Extracted data entries
#####
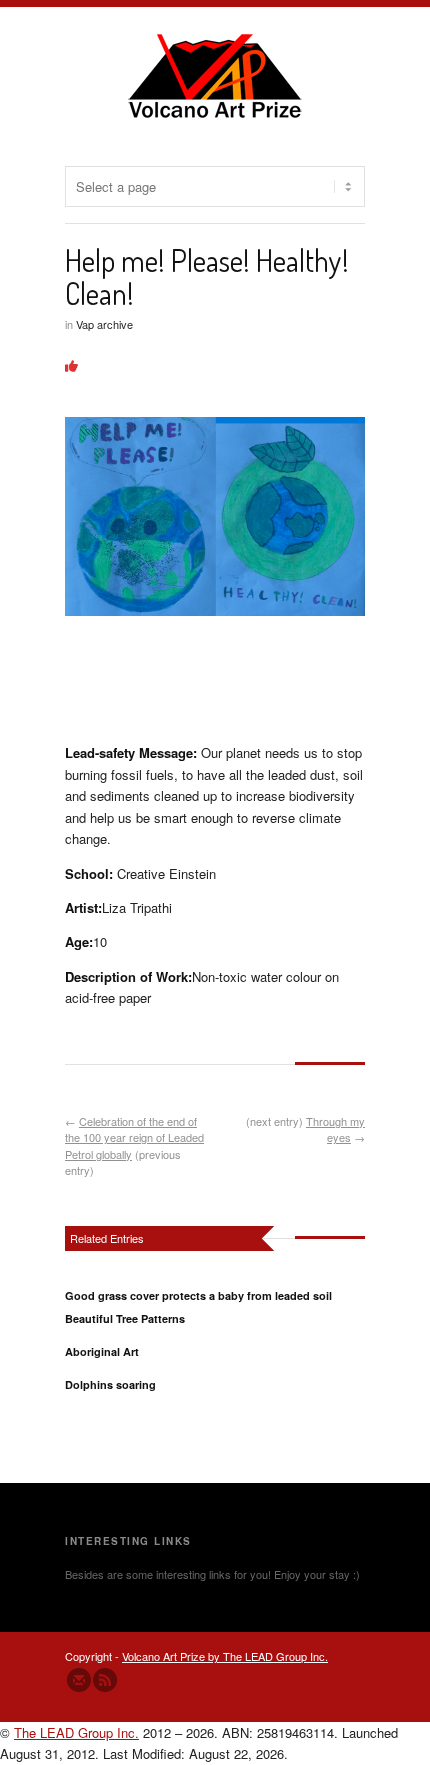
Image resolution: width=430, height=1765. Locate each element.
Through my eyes (335, 1129)
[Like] (71, 365)
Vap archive (104, 324)
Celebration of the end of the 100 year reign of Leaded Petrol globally (134, 1137)
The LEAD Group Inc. (76, 1732)
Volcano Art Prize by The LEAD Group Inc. (225, 1656)
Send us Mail (79, 1680)
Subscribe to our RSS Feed (105, 1680)
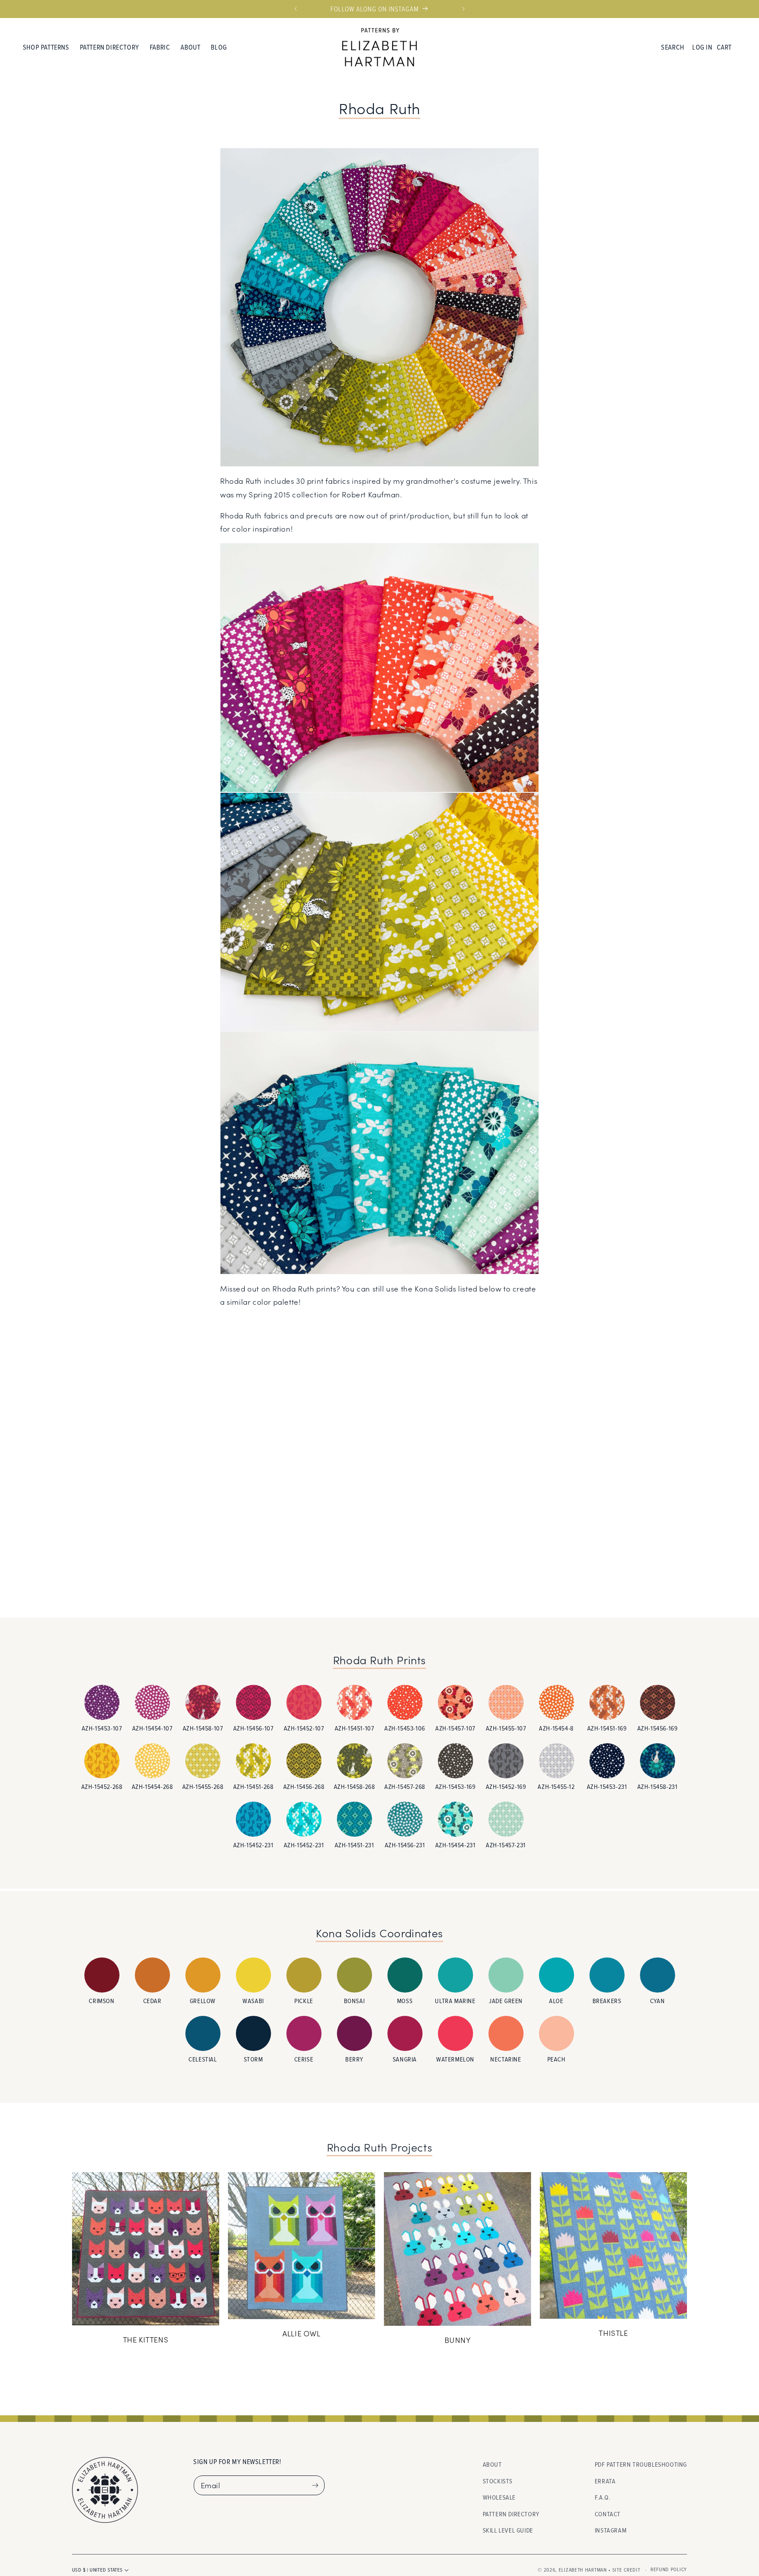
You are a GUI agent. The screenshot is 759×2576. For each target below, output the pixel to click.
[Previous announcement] (295, 8)
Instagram (610, 2530)
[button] (46, 47)
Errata (605, 2481)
#####
--- PROBLEM STATEMENT ---
Please print every record exactly as written, without the pictures.

--- WRITTEN REPLY ---
Image resolution: width=430, height=1765. Locate each element.
Through my eyes (335, 1129)
[Like] (71, 365)
Vap archive (104, 324)
Celebration of the end of the 100 year reign of Leaded Petrol globally (134, 1137)
The LEAD Group Inc. (76, 1732)
Volcano Art Prize by The LEAD Group Inc. (225, 1656)
Send us Mail (79, 1680)
Subscribe to our RSS Feed (105, 1680)
You are a GUI agent. The screenshot is 759×2576. For each target below, output the pixel to click.
[Previous announcement] (295, 8)
Instagram (610, 2530)
[button] (46, 47)
Errata (605, 2481)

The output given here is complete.